À Bukavu, au cœur d’une région fragilisée par les conflits armés à l’Est de la République démocratique du Congo, des jeunes refusent de rester spectateurs et transforment leurs passions en métiers porteurs. Parmi eux, Joseph Katoke, 26 ans, s’impose dans un secteur encore peu exploité : la pisciculture.
Depuis son enfance, Joseph nourrit une passion pour l’élevage et l’agriculture. Diplômé en économie, il décide de se lancer dans la pisciculture sur l’île d’Idjwi, motivé par une conviction simple mais audacieuse : faire évoluer un secteur en pleine expansion et créer des opportunités là où peu osent s’aventurer.
« Ce qui m’a motivé, c’est ma passion pour l’élevage et le fait que ce secteur n’évolue pas beaucoup ici. Je crois que plus on s’y implique, plus il peut se développer », explique Joseph.
Le chemin vers le succès n’a pas été facile. Entre capital insuffisant, manque de matériel spécialisé, et difficultés d’accès aux matières premières pour nourrir les poissons, les obstacles étaient nombreux. Fort de son expérience en aviculture et grâce à un capital de départ de 12.000 dollars, obtenu après avoir travaillé dans la pisciculture en association et avec l’appui de FPI et IITA en 2015, Joseph démarre son aventure entrepreneuriale.
Aujourd’hui, il fournit des poissons Tilapia aux ménages, restaurants et hôtels de Bukavu et ses périphéries. Grâce à ses efforts, son entreprise a pris de l’ampleur, contribuant aussi à l’emploi de jeunes dans la région.
Deux types de pisciculture, deux réussites :
- Cage piscicole sur le lac Kivu : 25 m² et 5 m de profondeur, permettant une production de 4 à 5 tonnes de poissons.
- Bac hors sol de 10 m³ : 2 à 3 tonnes produites en 6 à 8 mois, le temps nécessaire pour atteindre le poids minimum de commercialisation.
« Avec ces deux systèmes, je produis plus de 6 tonnes de poissons par cycle. Cette activité m’a permis de faire grandir mon capital de départ et d’occuper quelques jeunes qui travaillent avec moi », se réjouit Joseph.

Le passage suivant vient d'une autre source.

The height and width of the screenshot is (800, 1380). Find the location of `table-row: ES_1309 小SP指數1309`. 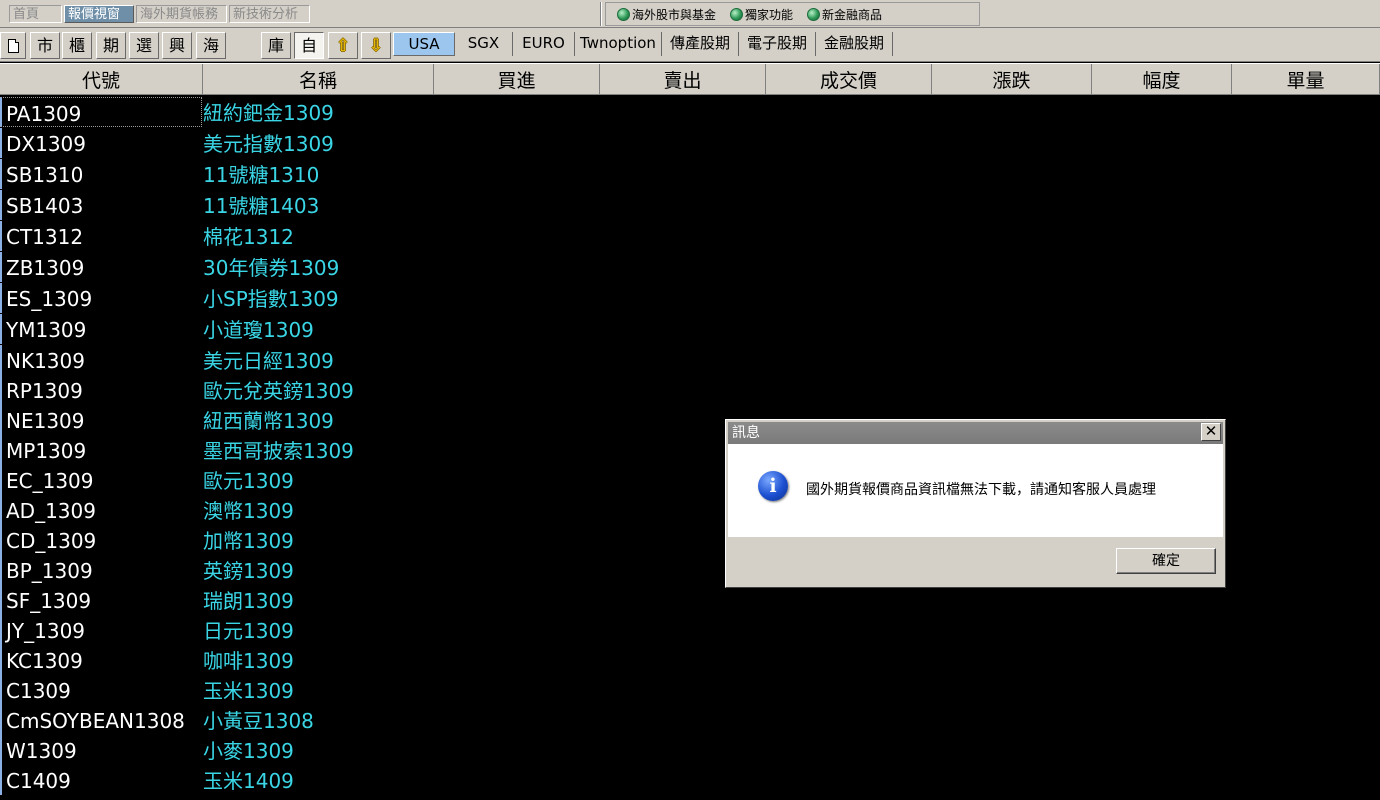

table-row: ES_1309 小SP指數1309 is located at coordinates (690, 298).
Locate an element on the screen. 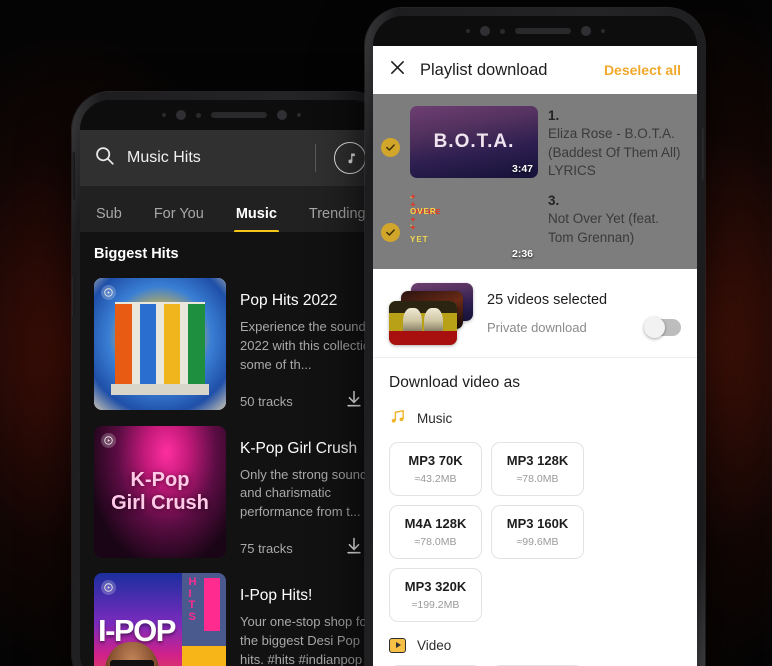 The height and width of the screenshot is (666, 772). search-input: Music Hits is located at coordinates (215, 158).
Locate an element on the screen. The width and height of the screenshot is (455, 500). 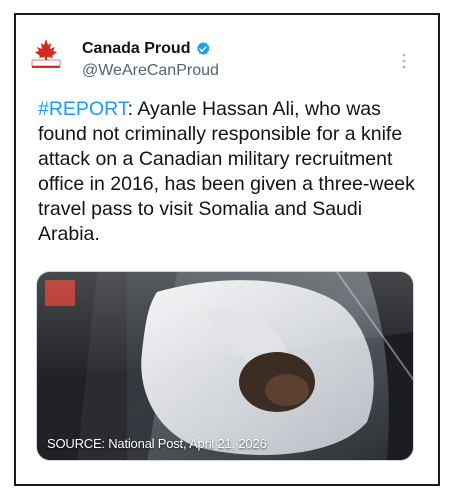
account-handle: @WeAreCanProud is located at coordinates (150, 71).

Malgré ce succès, la crise sécuritaire affecte lourdement son activité : vols, difficulté d’accès aux matières premières pour nourrir les poissons et problèmes de circulation des produits vers les marchés restent des freins majeurs.
« La situation actuelle complique notre production et nos ventes. Les matières viennent de différents endroits, et il devient difficile de livrer nos produits dans plusieurs zones de la province », regrette-t-il.
Face à ces défis, Joseph reste ambitieux. Il prévoit d’étendre son activité, produire davantage de Tilapia, et se lancer dans la production de silures, qui peuvent être écoulés en seulement quatre mois.
Son message aux jeunes est clair : oser entreprendre selon ses passions, même avec peu de moyens. Pour Joseph, attendre un emploi dans une organisation est souvent illusoire face aux réalités locales.
« Au départ, j’avais peur de me lancer. Mais j’ai compris qu’ici, trouver un emploi n’est pas facile, donc nous devons créer nos propres opportunités », conclut-il avec détermination.
À Bukavu, Joseph Katoke incarne l’espoir d’une jeunesse qui refuse de subir, choisissant de transformer sa passion en moteur d’emploi et de développement malgré les turbulences de son environnement.